(Text block):
--- START ---
The Personal Blog of Stephen Sekula

Treat stimulus money like blood sugar – handle the spikes

I have known several diabetics. They manage their condition by becoming intimately familiar with how their body responds to certain food, how their stomachs hold and release food, and how that translates into rises and drops in blood sugar. Spikes in blood sugar have to be anticipated and mitigated with good planning in the use of insulin. The science community may be about to get a harsh lesson is managing spikes; some members of this community seem due for reminders, since they already should have learned the lesson.

What troubles me is exemplified in an interview with Stanford’s Dean of the Medical School, published in the Stanford Report [1]. Dean Pizzo is asked a series of questions about the stimulus, its impact and its place in the world of normal Congressional budget appropriations. Some of the dean’s responses came off as troubling, and were brought to my attention by a colleague of mine who also routinely participates in science advocacy on Capitol Hill.
--- END ---
(Material provided):
--- START ---
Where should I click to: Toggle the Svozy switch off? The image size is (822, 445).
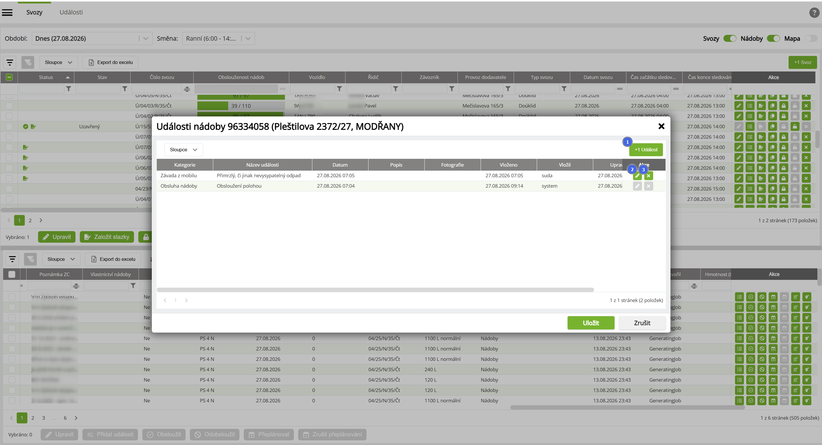pos(729,39)
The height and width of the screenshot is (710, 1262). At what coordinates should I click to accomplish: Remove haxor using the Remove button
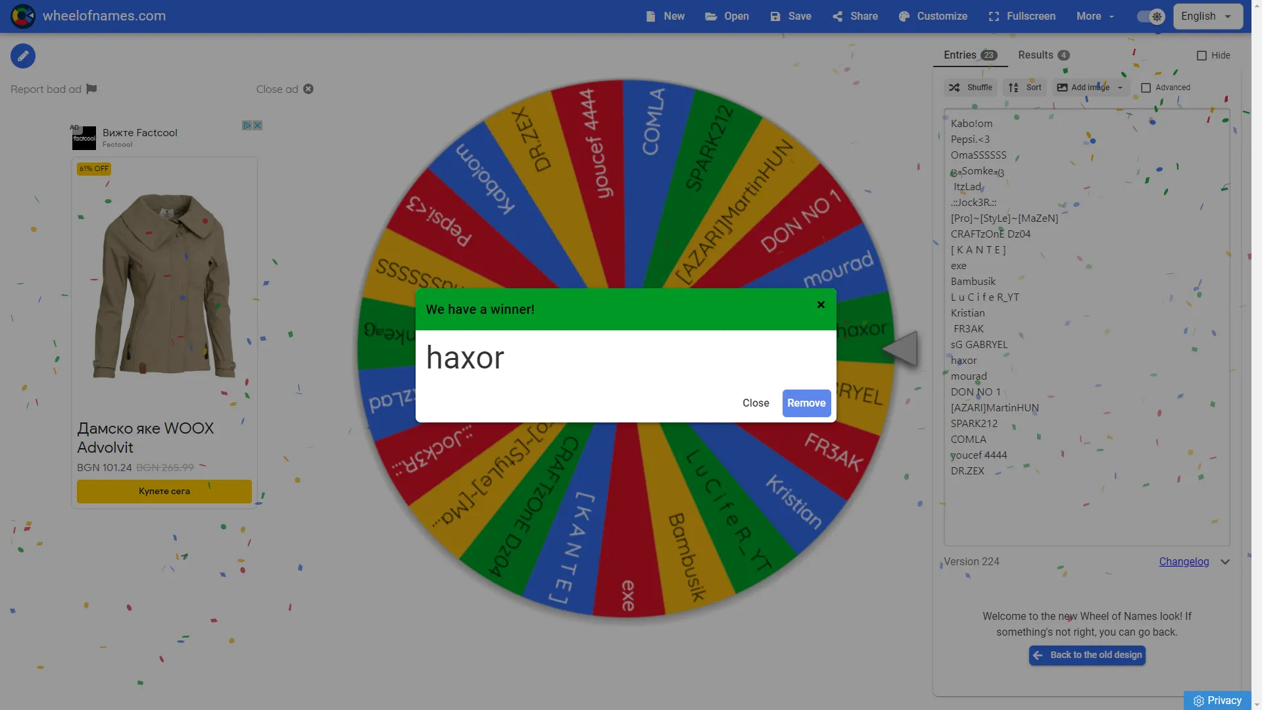(806, 403)
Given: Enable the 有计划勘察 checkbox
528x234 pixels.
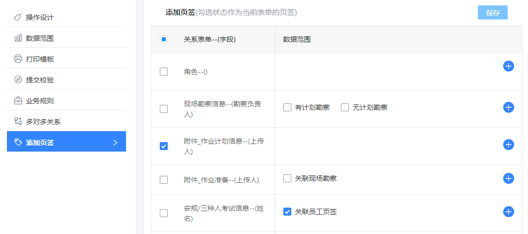Looking at the screenshot, I should point(287,107).
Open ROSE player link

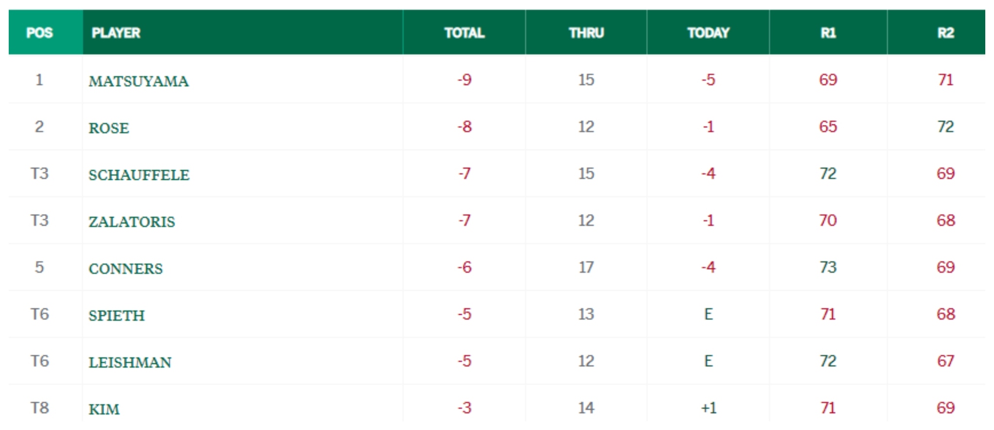click(109, 128)
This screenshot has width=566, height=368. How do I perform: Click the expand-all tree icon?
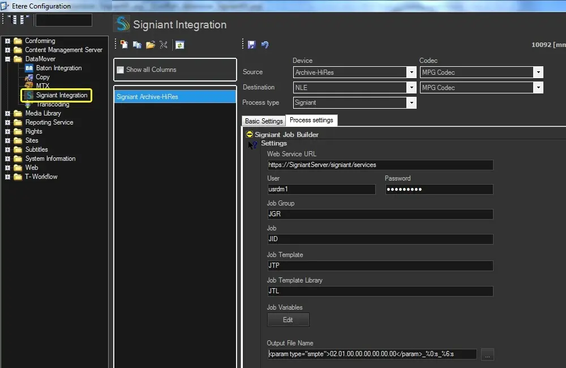click(x=12, y=20)
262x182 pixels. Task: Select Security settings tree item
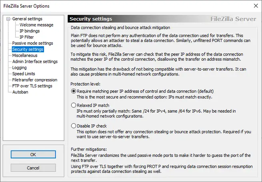click(28, 49)
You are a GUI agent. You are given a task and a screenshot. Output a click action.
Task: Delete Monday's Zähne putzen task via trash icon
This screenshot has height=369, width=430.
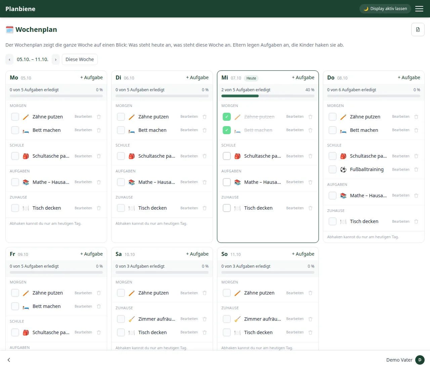pos(99,117)
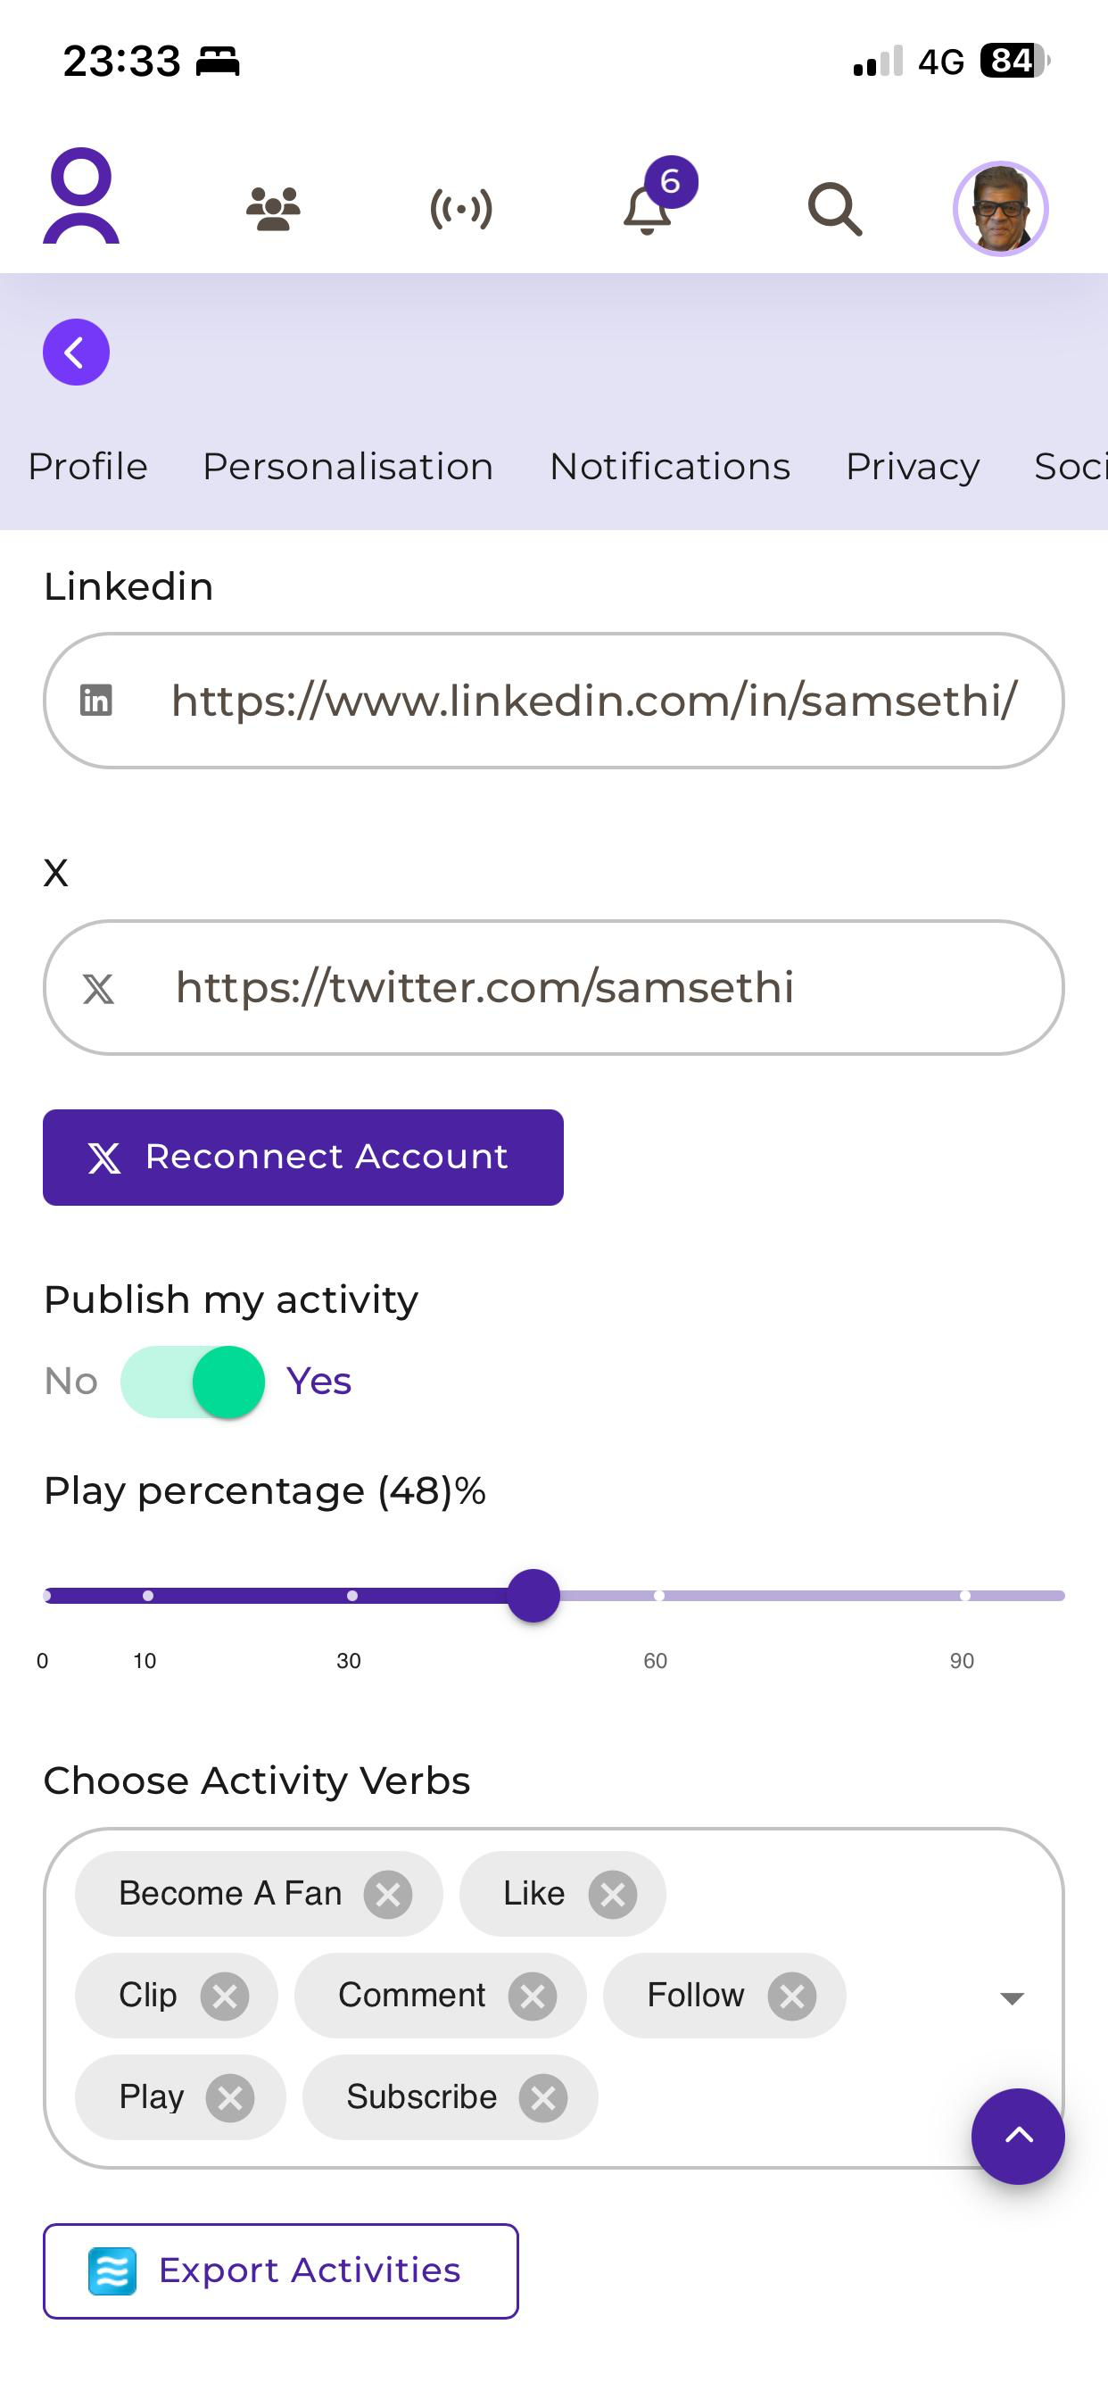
--- END ---
(Your assignment): In the blog post about stimulus money, where was the interview with Stanford's Dean of the Medical School published?

(Solution): In the Stanford Report.